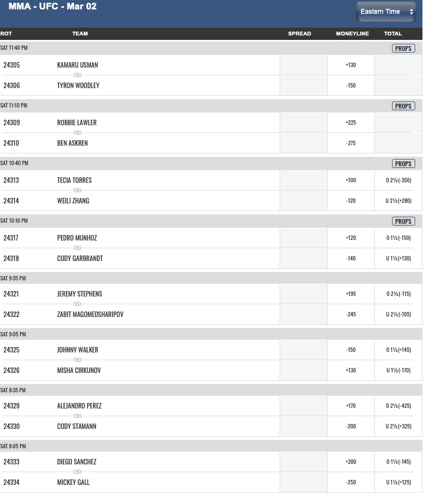Viewport: 423px width, 496px height.
Task: Pick Zabit Magomedsharipov -245 moneyline
Action: [351, 314]
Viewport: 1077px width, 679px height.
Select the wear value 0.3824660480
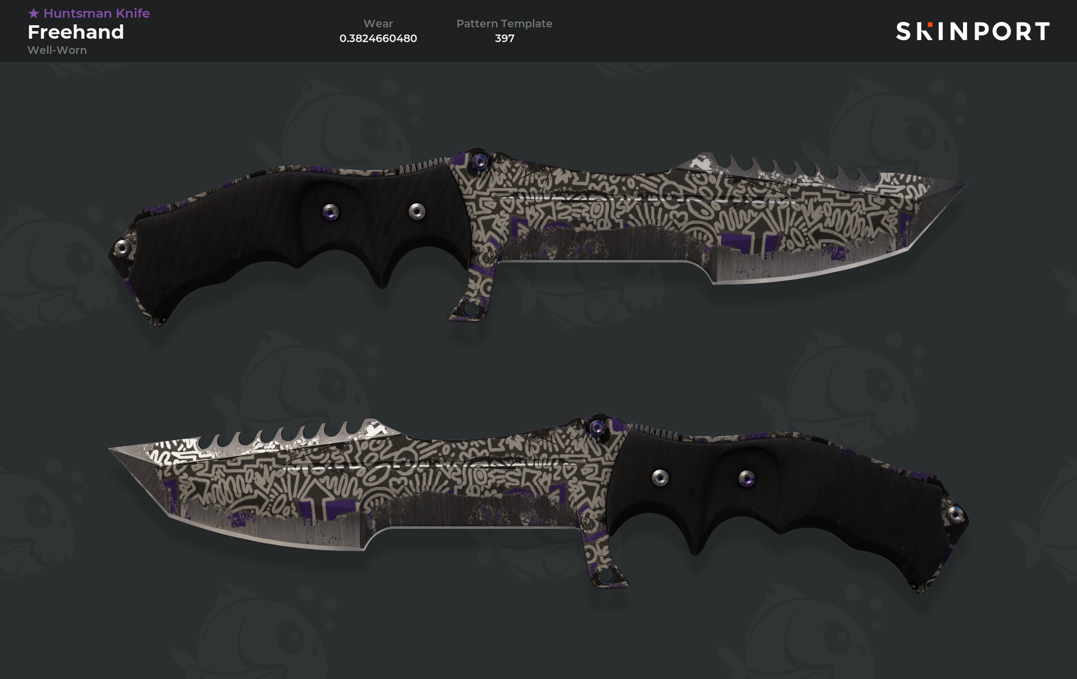(x=378, y=38)
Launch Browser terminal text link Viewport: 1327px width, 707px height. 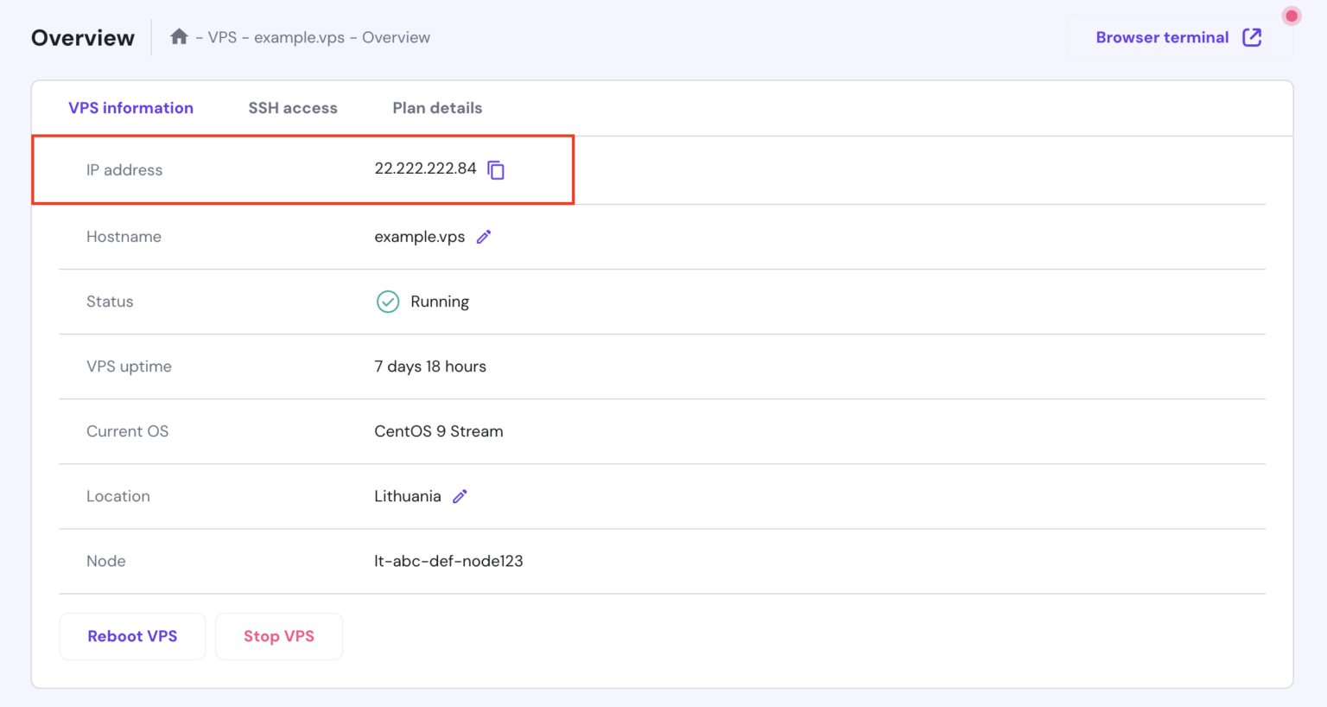tap(1162, 37)
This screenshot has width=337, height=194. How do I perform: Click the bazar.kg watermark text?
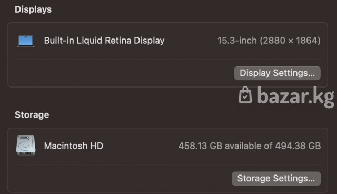point(296,96)
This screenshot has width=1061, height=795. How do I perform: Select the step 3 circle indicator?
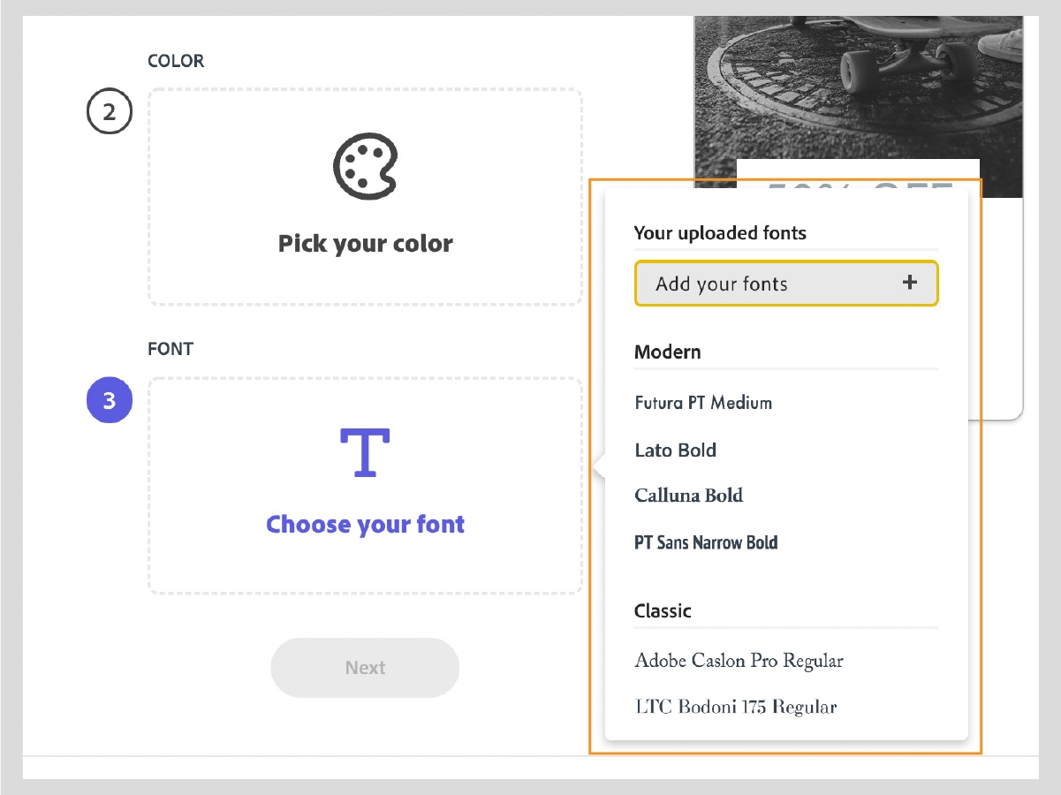[109, 401]
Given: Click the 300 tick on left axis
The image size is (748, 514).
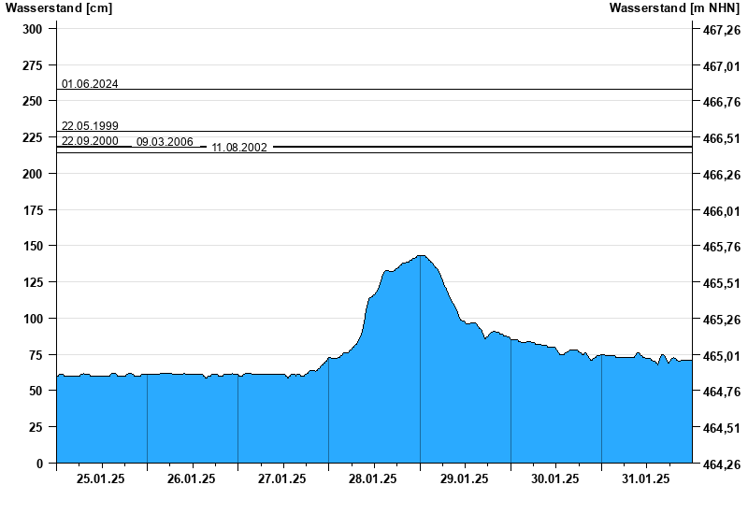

• • • • • • •

=== WHAT IS REQUIRED ===
Please print exactly the lines from the line containing "Given: Click the 300 tick on left axis" through the end of the records above, both included, leaving out every picture.

=== SOLVED EXERCISE ===
Given: Click the 300 tick on left axis
The image size is (748, 514).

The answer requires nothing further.